Portanto, são habilidade e valores que contribuem para a promoção da advocacia competente e responsável, mas considerados como fundamentais para uma formação continuada. Isto é, essa formação não se encerra nas faculdades de direito, pelo contrário, deve prevalecer na prática jurídica cotidiana tanto na vida acadêmica, com os educadores, quanto para os operadores do Direito, advogados e membros do Poder Judiciário.

Desse modo, visualiza-se como possibilidades no método de clínicas jurídicas a oportunidade do estudante de Direito relacionar teoria e prática, visando aprimorar os seus conhecimentos no campo jurídico em casos reais, participando ativamente do processo. Assim como possibilita aos mais necessitados o acesso à assistência jurídica gratuita e a promoção de um interesse público voltado para áreas sociais. Dois lados de um método de ensino que convergem para a promoção de habilidades e valores de uma advocacia eticamente competente e responsável.

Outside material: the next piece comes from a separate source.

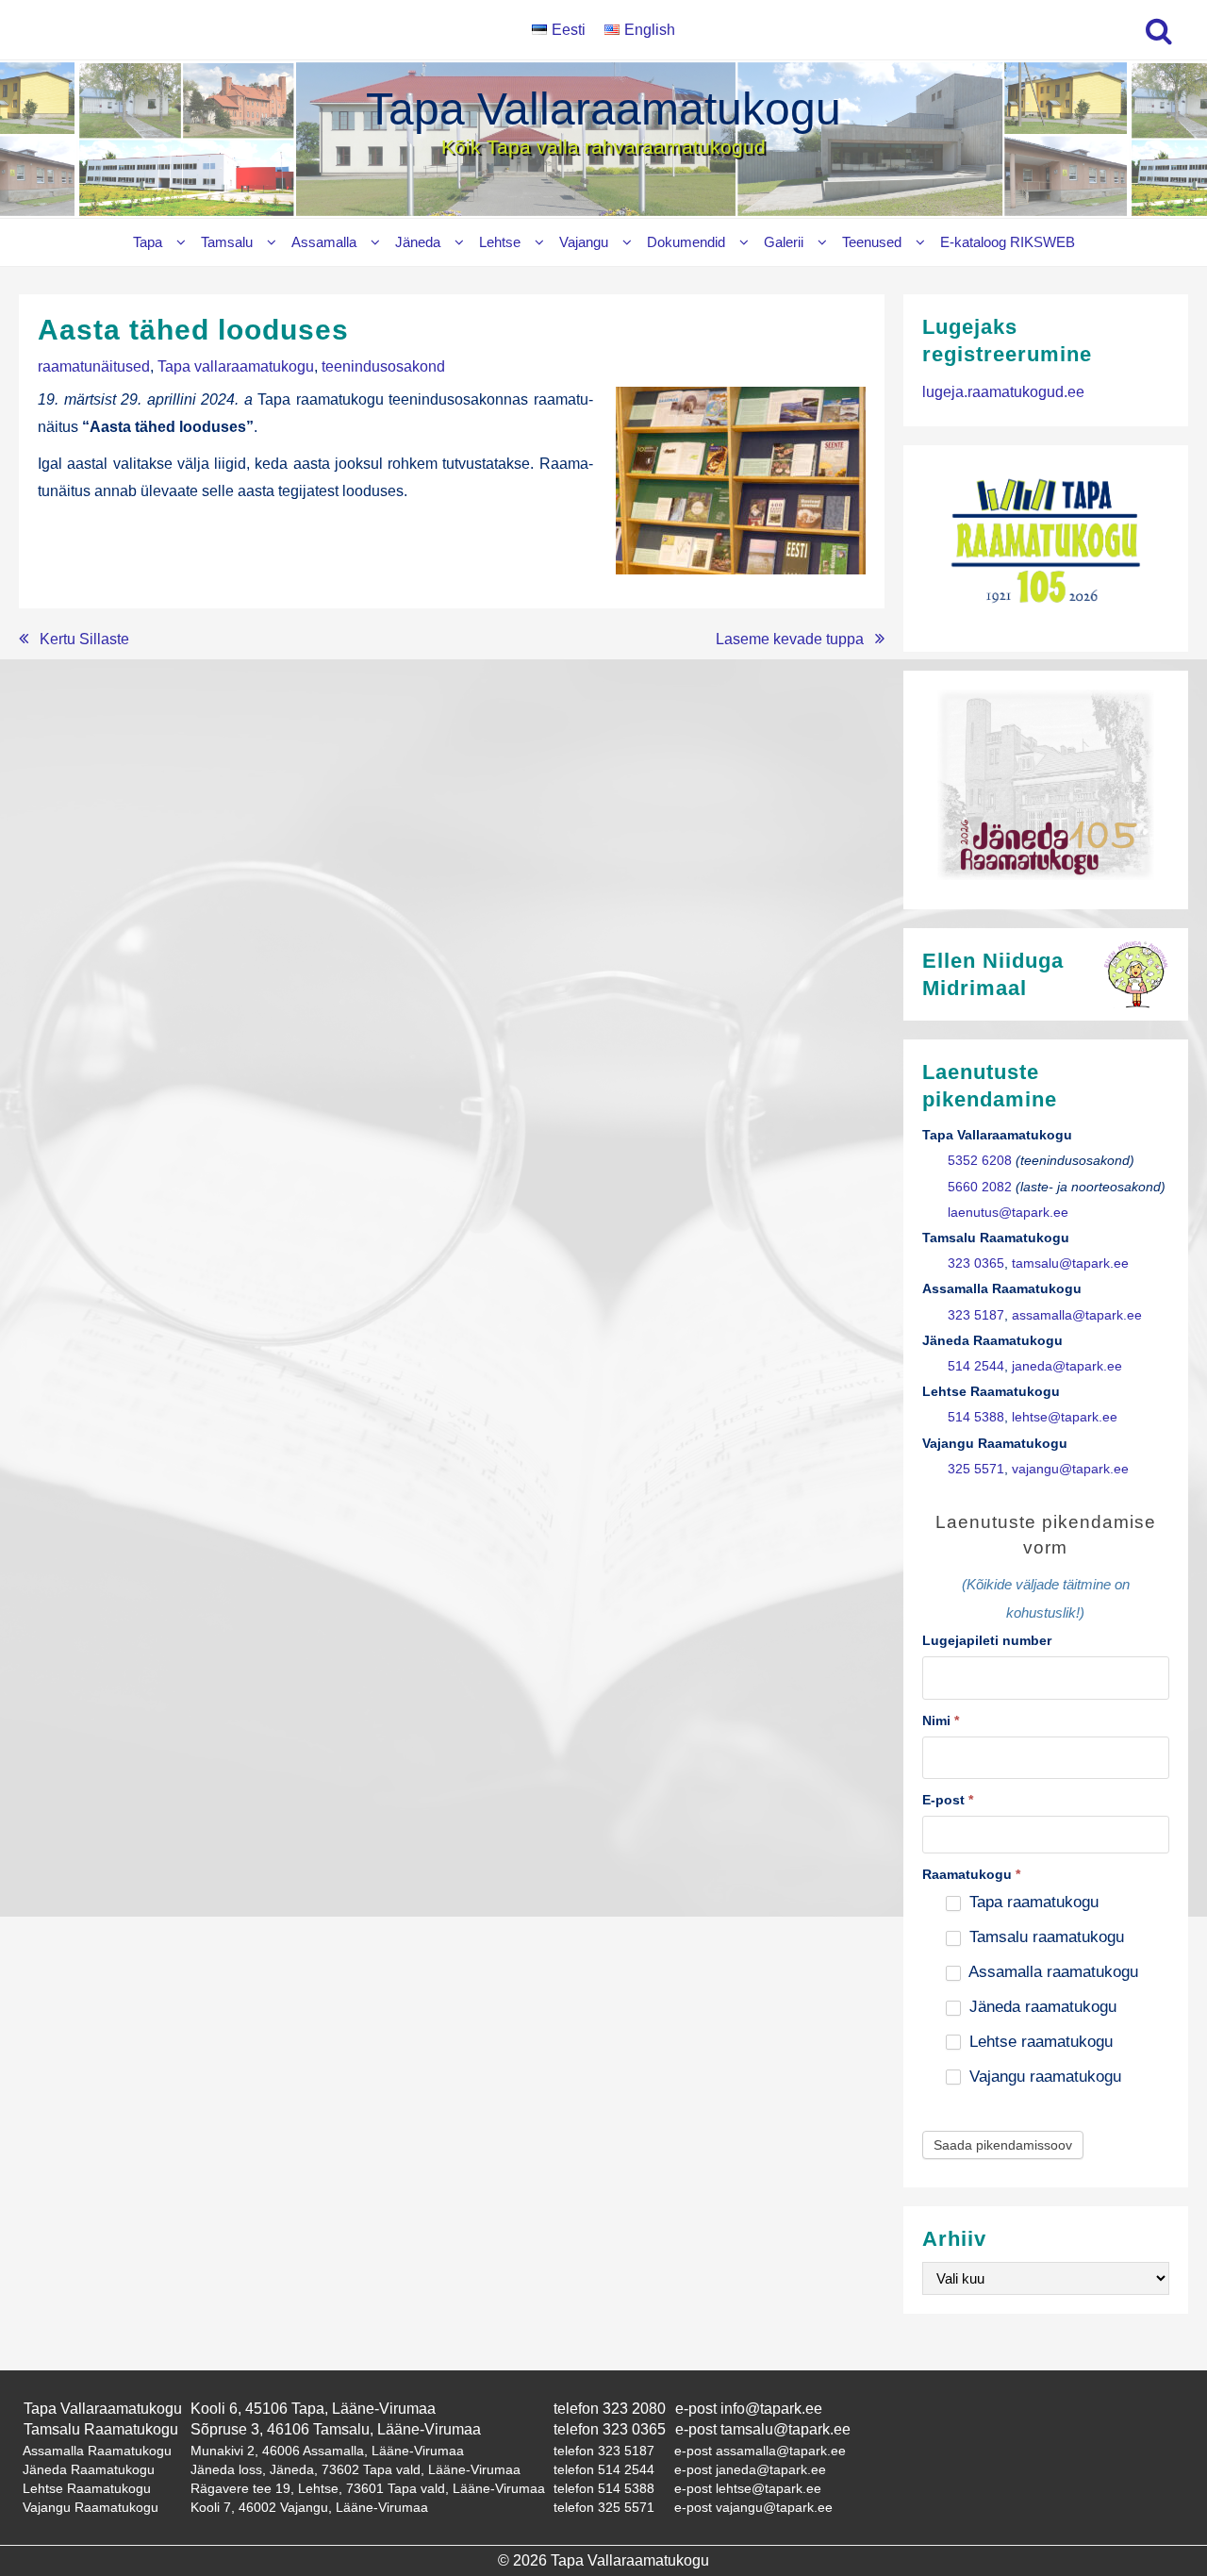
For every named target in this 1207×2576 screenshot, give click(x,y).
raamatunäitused (94, 366)
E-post (947, 1799)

3 LIMITAÇÕES: O CASO DO NPJ/CCJ/UFSC

O site do NPJ/CCJ/UFSC não traz o histórico da clínica, nem desde quando se denominou Núcleo de Prática Jurídica – NPJ, pois o nome antigo (ainda inscrito no site[9]) era Escritório Modelo de Assistência Jurídica – EMAJ. Diante das poucas informações disponíveis nos sites da universidade, nos limitaremos a encontrar semelhanças com o estudo de MACHADO e ALVES (2006) e os poucos detalhes publicizados pela instituição no site do NPJ/CCJ/UFSC.

Como já dito acima, o NPJ/CCJ/EMAJ tem como objetivo contribuir para a formação acadêmica do estudante do Direito e conciliar esse objetivo com a assistência jurídica gratuita aos mais necessitados. Essa assistência é realizada por duplas, matriculadas nas disciplinas de Prática Jurídica Real I, II, III e IV, e supervisionadas por um professor-orientar, o qual fica responsável pela avaliação e ações das duplas.

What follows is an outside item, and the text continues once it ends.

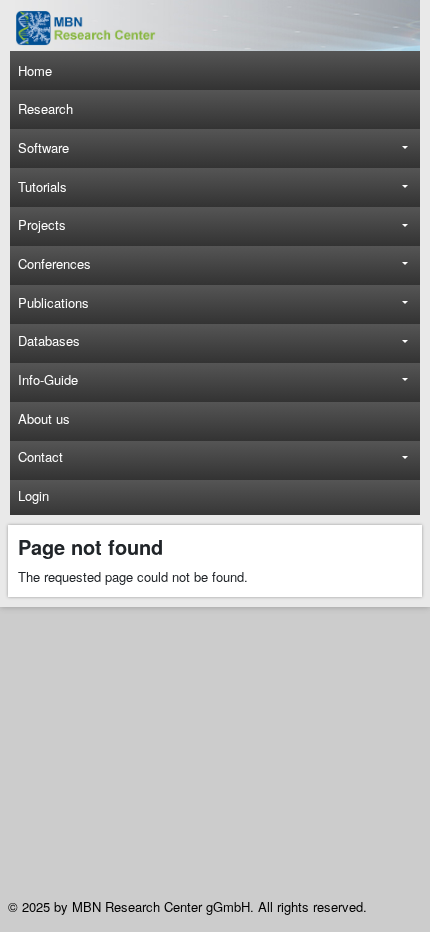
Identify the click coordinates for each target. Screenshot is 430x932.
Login (33, 495)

O estágio no NPJ/CCJ/EMAJ é obrigatório[10]. Portanto, para que o estudante de Direito da UFSC se forme é obrigatório a cumprir créditos-aula na prática jurídica, desde o sétimo semestre até o décimo, variando em cada semestre os dias que as duplas atenderão. “As turmas da 7a fase atenderão nas quintas-feiras; as da 8a, nas quartas-feiras, as da 9a, nas terças-feiras; e as da 10a, nas segundas feiras (…)”. [11]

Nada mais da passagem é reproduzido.